● ABOUT THIS EXERCISE:
Find the number of lines below in which the word "screenshot" occurs. Write only that number.

[RECORDS SUPPLIED Boundary: Start]

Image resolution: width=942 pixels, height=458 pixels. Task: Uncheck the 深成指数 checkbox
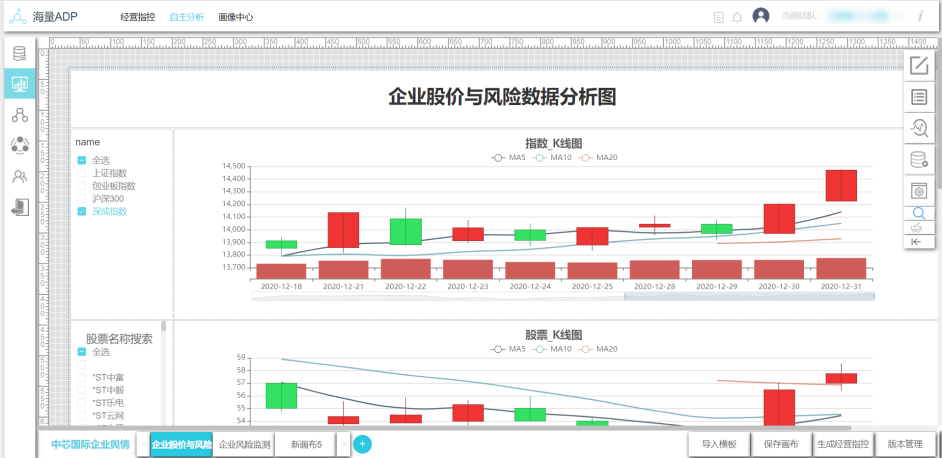[82, 212]
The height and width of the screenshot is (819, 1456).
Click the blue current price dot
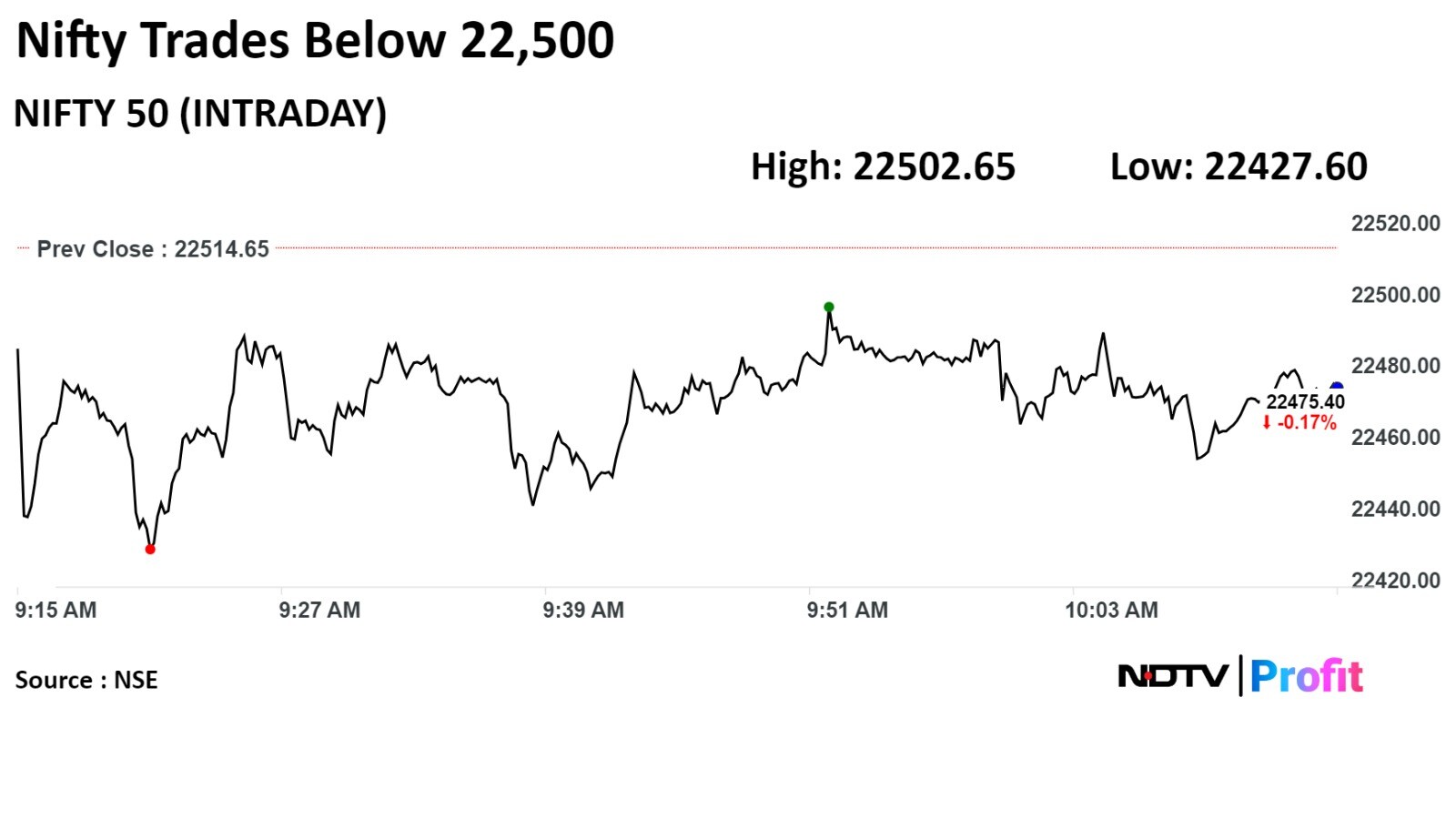click(x=1336, y=389)
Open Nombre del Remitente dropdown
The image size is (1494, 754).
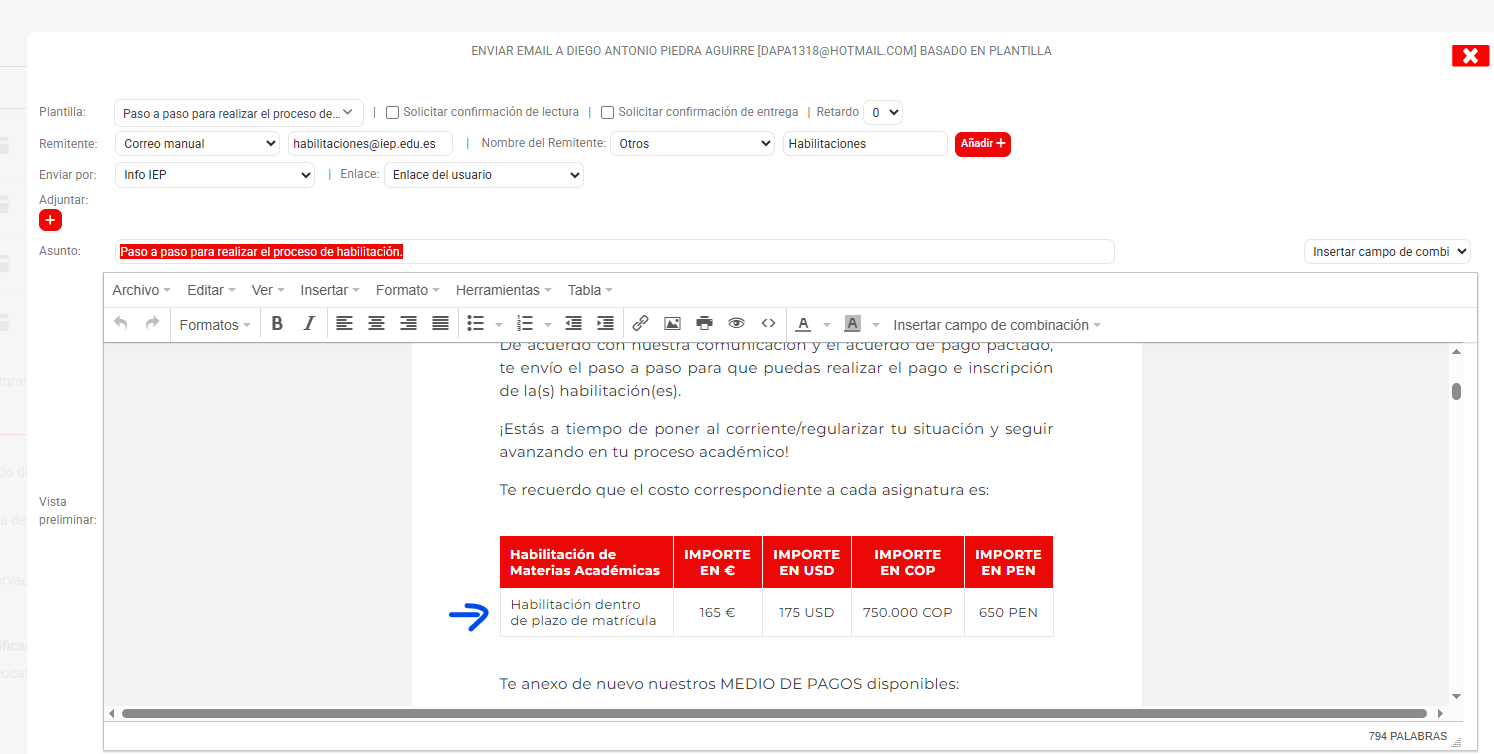point(692,144)
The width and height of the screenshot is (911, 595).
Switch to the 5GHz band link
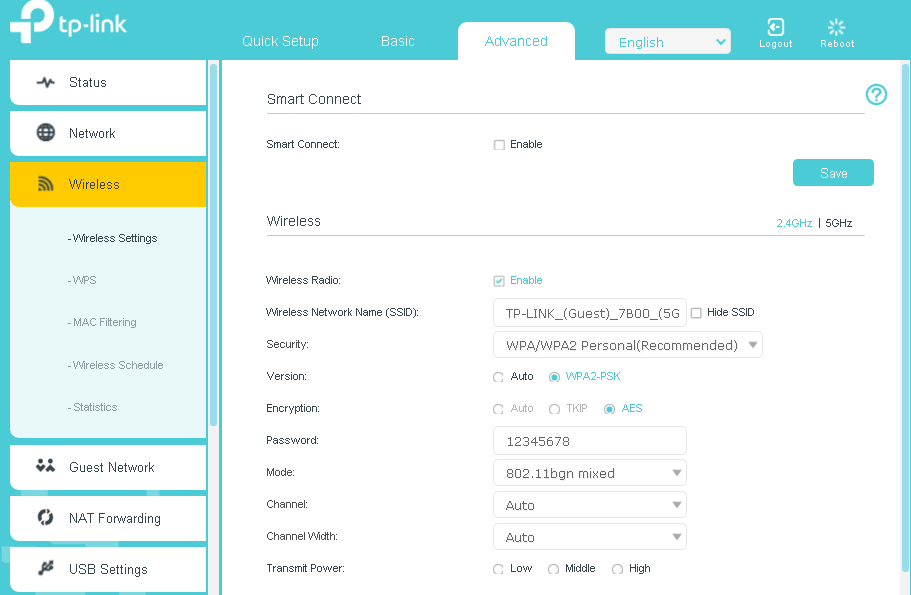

[RECORDS SUPPLIED Boundary: End]

● WORKED SOLUTION:
2